> [AIM OF THE TASK]: Work out how many lines in the following entries contain the string "Collapse", and write only that number.

[Saved entries]
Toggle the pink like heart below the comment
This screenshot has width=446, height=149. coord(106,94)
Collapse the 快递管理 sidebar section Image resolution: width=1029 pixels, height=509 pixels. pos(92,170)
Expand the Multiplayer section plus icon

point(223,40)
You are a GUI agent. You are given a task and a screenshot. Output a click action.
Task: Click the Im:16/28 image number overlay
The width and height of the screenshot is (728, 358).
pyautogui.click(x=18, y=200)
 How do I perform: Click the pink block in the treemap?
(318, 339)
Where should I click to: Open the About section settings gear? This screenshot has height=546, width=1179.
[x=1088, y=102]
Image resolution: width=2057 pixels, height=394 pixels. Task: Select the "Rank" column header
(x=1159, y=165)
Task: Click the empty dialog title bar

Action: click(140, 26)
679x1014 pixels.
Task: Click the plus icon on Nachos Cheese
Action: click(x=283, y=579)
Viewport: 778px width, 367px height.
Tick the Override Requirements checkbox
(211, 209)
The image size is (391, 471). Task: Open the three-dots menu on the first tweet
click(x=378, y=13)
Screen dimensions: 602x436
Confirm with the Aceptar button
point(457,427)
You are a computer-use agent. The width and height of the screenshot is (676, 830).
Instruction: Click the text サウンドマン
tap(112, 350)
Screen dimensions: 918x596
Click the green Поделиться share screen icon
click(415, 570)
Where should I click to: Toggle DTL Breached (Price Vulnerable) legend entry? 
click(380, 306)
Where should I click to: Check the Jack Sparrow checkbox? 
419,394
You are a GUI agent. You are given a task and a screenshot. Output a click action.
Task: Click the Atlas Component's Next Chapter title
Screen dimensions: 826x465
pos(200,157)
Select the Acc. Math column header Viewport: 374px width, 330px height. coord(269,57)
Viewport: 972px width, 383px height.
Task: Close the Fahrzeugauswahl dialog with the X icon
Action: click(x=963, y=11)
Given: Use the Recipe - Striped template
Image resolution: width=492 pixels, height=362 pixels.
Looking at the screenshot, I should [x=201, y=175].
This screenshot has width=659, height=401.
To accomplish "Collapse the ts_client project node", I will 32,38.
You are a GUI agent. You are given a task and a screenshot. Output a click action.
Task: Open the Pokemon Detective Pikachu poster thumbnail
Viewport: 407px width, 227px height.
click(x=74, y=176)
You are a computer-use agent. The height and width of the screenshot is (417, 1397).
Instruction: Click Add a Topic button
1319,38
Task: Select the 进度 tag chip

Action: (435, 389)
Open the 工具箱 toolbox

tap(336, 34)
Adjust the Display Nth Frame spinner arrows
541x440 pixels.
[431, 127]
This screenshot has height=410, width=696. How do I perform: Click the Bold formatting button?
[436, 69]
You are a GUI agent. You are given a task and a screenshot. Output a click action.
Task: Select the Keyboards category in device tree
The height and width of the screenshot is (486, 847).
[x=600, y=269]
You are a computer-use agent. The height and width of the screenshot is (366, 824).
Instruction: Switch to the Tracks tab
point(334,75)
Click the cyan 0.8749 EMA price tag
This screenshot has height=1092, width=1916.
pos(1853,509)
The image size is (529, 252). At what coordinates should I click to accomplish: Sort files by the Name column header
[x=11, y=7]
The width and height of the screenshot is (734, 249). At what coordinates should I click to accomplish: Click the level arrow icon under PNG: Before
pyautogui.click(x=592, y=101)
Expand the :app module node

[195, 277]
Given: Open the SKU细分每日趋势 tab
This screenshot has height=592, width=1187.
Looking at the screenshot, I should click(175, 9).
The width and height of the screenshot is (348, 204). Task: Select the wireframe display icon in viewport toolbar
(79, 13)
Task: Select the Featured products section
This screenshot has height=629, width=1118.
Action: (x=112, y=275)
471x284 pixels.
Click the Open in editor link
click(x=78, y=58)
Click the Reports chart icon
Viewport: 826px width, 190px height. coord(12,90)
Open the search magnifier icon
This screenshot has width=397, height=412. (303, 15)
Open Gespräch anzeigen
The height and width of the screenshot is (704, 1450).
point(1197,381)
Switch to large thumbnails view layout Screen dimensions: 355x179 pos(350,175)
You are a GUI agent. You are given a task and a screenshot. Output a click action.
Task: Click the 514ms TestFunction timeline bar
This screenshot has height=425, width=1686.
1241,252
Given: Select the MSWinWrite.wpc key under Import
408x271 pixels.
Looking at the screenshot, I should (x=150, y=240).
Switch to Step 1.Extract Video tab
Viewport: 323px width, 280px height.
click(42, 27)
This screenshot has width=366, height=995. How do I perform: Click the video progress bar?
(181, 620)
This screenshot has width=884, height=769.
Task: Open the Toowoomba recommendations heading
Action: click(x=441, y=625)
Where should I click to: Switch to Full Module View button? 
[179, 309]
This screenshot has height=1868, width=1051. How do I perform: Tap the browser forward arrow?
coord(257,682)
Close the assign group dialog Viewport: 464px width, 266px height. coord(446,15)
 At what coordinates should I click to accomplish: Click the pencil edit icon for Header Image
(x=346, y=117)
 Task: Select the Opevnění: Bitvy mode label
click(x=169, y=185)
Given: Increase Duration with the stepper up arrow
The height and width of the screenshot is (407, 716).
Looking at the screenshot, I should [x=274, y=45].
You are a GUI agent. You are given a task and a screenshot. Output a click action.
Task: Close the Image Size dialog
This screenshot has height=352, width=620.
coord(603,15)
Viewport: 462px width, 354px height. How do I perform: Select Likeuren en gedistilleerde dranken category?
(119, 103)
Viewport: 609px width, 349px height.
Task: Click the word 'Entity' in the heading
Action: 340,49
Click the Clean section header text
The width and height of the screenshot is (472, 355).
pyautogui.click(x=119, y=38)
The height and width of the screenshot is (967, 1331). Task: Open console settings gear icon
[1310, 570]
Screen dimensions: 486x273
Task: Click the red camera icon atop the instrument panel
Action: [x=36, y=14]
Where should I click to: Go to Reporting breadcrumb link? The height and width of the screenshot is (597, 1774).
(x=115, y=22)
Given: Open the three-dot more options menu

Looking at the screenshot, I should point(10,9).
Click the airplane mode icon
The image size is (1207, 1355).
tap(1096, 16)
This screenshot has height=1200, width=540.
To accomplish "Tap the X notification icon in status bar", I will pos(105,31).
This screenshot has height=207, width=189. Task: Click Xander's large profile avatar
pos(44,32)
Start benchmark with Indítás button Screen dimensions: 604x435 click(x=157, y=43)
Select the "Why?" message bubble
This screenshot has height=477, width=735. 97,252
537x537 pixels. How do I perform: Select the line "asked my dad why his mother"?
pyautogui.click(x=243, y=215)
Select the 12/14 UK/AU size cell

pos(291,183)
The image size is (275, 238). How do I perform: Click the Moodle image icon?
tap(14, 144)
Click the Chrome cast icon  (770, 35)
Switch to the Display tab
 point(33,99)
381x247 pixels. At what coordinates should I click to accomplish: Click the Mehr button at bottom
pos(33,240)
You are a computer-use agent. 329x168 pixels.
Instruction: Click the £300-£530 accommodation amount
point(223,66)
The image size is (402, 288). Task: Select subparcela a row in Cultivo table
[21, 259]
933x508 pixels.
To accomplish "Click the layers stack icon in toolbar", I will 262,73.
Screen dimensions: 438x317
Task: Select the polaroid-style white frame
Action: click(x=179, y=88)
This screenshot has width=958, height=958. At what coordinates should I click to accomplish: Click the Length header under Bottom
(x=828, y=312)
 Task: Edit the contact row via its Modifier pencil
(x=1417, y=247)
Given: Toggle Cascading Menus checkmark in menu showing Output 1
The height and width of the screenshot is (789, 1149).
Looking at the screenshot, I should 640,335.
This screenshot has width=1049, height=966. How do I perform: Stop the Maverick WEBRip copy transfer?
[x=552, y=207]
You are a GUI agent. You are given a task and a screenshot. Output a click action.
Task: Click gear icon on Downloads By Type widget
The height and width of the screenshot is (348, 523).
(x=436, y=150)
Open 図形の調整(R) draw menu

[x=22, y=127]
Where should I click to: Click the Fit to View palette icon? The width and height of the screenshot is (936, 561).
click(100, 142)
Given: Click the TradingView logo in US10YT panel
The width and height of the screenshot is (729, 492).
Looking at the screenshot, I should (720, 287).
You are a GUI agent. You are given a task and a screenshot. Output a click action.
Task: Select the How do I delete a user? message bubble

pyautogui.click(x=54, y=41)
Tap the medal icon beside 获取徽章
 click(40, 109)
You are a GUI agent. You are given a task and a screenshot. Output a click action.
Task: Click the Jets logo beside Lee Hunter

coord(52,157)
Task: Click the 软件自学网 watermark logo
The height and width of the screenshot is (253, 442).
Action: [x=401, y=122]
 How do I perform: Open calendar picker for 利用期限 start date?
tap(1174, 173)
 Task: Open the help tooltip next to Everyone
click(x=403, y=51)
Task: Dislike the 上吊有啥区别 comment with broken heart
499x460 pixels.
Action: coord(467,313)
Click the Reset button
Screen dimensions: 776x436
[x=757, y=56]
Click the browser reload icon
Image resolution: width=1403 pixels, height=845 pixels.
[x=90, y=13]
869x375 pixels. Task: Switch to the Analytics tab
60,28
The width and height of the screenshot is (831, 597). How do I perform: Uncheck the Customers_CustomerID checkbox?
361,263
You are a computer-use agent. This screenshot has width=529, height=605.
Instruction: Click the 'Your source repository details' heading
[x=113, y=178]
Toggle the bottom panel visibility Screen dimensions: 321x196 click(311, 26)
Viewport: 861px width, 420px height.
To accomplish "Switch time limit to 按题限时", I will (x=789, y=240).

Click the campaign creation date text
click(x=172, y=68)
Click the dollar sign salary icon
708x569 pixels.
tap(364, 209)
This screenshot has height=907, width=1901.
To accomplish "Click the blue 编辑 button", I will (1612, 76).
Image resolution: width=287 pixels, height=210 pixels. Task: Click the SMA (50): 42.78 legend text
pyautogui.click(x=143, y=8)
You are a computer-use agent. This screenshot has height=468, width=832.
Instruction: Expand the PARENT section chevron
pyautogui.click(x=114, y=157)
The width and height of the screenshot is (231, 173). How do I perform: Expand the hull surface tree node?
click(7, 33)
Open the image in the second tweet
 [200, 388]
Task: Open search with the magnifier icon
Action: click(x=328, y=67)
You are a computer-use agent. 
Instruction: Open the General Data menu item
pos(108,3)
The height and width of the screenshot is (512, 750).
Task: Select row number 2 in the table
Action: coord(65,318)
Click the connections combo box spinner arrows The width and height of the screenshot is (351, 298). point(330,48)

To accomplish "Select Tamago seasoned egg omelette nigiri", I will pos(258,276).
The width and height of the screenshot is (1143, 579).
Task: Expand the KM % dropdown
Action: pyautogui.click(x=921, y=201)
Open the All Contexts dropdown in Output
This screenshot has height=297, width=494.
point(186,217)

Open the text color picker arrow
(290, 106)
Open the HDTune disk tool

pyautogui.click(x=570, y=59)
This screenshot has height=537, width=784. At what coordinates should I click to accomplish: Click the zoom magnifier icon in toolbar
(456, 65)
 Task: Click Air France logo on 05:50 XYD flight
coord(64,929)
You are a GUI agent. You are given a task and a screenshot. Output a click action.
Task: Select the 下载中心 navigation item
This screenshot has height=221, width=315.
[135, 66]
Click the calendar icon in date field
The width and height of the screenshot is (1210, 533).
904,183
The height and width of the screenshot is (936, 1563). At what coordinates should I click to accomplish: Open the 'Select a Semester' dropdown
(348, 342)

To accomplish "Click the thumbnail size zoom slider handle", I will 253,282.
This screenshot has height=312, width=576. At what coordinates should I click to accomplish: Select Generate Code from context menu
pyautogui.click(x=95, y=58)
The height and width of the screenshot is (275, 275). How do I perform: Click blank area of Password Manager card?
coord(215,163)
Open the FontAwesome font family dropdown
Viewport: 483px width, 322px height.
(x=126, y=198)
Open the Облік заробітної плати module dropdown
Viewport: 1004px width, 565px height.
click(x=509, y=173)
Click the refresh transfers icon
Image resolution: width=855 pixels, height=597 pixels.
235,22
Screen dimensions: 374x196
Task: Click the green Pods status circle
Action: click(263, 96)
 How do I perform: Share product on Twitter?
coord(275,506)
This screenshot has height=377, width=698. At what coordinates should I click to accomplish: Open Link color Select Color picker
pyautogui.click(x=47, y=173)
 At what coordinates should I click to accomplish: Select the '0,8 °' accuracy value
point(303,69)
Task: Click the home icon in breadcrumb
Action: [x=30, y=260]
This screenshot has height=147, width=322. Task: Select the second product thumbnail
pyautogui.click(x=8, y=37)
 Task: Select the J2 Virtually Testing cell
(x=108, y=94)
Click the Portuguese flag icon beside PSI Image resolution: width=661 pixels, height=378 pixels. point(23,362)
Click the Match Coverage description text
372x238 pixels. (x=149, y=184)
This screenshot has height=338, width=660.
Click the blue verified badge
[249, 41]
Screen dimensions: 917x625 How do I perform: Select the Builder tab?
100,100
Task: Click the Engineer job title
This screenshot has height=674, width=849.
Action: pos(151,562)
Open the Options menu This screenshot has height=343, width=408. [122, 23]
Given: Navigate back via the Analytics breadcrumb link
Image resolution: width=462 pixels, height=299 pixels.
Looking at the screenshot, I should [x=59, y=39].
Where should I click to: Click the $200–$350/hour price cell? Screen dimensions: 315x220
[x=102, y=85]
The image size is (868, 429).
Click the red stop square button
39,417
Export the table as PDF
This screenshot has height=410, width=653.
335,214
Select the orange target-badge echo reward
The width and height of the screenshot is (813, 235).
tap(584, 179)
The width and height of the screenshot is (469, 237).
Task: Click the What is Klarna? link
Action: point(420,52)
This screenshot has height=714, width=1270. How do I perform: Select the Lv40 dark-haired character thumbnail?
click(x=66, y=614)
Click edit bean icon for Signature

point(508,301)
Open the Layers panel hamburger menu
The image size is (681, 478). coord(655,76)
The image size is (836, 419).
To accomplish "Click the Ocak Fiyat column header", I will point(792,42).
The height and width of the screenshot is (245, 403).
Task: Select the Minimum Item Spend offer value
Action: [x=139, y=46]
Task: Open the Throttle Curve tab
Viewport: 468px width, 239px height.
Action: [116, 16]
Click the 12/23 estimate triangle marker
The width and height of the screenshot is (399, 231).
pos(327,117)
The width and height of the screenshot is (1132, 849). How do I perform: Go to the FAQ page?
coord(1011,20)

> [WRITTEN REPLY]: 2